STUDY MATERIAL Start Marker
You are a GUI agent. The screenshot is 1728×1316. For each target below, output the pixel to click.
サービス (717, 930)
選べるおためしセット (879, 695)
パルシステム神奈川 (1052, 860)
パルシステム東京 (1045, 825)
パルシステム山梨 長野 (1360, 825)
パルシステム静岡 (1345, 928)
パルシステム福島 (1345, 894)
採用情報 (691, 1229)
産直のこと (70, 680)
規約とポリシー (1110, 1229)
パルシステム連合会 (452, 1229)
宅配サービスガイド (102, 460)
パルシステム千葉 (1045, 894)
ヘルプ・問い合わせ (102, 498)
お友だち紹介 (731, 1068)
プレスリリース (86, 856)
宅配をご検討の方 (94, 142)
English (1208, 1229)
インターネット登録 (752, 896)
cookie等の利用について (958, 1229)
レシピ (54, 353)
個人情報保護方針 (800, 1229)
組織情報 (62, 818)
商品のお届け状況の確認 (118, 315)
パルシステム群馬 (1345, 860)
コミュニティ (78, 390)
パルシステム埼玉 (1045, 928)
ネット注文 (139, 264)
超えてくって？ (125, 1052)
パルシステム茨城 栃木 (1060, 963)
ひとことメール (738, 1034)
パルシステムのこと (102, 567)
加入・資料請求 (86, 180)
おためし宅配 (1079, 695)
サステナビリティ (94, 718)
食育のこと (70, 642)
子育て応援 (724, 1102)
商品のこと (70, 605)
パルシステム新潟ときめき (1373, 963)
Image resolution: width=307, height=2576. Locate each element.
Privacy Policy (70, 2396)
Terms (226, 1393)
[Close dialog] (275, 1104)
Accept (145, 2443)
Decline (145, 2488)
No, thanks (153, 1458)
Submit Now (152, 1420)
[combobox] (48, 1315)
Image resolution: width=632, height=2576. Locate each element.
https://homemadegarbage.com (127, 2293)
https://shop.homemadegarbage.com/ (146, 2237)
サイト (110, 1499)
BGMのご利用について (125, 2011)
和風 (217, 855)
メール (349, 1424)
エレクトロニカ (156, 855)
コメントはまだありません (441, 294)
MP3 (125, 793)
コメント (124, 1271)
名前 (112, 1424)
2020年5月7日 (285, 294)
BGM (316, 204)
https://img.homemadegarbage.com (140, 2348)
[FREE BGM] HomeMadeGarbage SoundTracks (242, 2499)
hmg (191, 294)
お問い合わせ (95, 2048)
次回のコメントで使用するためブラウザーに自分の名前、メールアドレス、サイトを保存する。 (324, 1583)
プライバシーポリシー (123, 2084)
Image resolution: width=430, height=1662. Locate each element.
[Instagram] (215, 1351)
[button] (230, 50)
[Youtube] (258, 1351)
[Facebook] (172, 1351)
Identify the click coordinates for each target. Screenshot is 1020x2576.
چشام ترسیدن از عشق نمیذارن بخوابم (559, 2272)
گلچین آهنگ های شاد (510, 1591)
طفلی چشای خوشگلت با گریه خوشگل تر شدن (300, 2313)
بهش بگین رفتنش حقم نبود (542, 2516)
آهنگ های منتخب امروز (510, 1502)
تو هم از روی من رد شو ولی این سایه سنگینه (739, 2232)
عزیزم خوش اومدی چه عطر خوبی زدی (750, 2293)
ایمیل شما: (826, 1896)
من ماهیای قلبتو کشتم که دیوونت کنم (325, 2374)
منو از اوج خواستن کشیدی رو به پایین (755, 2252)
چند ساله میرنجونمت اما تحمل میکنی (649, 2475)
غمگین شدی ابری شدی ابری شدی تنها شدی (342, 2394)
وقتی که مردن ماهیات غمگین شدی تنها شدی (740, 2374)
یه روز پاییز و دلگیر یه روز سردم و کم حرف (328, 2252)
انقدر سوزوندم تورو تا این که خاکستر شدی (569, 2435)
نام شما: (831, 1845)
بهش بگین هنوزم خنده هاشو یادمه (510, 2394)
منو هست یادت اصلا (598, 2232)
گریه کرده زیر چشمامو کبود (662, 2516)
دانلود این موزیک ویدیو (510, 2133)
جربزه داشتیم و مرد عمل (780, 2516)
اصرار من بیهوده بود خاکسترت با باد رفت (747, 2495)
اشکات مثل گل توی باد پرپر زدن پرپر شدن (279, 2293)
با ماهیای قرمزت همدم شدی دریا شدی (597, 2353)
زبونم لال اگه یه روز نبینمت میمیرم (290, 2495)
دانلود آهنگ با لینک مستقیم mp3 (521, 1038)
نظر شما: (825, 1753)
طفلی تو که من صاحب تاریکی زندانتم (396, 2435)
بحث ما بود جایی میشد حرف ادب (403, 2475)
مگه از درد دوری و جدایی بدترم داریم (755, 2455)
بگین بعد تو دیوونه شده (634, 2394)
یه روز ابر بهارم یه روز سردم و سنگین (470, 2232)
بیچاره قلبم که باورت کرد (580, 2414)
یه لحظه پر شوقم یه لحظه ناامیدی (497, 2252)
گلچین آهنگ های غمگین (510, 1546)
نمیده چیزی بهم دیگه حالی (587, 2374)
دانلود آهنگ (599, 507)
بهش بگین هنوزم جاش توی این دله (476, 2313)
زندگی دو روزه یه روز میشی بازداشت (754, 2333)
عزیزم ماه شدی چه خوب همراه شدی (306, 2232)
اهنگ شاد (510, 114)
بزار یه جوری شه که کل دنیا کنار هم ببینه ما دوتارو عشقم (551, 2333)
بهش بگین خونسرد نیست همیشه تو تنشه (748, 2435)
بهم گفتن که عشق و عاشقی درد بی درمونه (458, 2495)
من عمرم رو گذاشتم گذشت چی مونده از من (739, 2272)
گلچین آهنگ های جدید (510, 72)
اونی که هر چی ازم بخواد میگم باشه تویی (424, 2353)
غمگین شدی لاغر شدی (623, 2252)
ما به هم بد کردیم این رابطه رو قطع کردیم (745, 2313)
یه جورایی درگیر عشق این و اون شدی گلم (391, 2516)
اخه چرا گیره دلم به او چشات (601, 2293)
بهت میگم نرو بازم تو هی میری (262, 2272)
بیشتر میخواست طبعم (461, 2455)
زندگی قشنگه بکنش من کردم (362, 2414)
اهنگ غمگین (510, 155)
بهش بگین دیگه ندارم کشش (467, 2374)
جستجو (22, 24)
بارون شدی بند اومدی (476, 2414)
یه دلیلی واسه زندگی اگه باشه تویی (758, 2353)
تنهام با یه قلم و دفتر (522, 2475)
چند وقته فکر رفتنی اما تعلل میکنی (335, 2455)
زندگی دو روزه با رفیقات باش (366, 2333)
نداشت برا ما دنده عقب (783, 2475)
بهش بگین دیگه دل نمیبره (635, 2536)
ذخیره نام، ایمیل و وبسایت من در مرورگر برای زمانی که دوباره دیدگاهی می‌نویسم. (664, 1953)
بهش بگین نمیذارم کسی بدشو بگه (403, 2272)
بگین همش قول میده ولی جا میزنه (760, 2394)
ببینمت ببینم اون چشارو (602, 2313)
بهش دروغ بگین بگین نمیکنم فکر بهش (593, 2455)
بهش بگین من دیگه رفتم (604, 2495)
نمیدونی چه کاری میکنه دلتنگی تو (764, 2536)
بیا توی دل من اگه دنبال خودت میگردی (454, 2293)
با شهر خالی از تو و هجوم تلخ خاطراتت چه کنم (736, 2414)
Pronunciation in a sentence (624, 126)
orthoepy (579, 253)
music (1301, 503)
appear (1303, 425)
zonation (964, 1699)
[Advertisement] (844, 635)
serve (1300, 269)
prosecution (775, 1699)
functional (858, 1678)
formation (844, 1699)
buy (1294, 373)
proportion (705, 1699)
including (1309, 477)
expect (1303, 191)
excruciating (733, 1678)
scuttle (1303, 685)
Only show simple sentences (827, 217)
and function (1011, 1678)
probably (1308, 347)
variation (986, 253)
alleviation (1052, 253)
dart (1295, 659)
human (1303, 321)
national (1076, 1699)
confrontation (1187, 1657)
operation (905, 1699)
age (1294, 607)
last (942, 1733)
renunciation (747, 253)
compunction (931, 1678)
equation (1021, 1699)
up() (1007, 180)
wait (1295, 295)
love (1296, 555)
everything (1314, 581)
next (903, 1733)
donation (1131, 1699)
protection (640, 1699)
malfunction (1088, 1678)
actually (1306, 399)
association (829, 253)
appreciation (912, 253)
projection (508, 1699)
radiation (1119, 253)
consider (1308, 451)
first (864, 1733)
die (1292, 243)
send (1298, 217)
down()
STUDY MATERIAL End Marker
— ABOUT THIS EXERCISE —
An exact, complete copy of the lines above from the one with "بزار یه جوری" through the one with "گلچین آهنگ های جدید (510, 72)" is the whole answer.

— WRITTEN RESPONSE —
بزار یه جوری شه که کل دنیا کنار هم ببینه ما دوتارو عشقم (551, 2333)
بهش بگین خونسرد نیست همیشه تو تنشه (748, 2435)
بهم گفتن که عشق و عاشقی درد بی درمونه (458, 2495)
من عمرم رو گذاشتم گذشت چی مونده از من (739, 2272)
گلچین آهنگ های جدید (510, 72)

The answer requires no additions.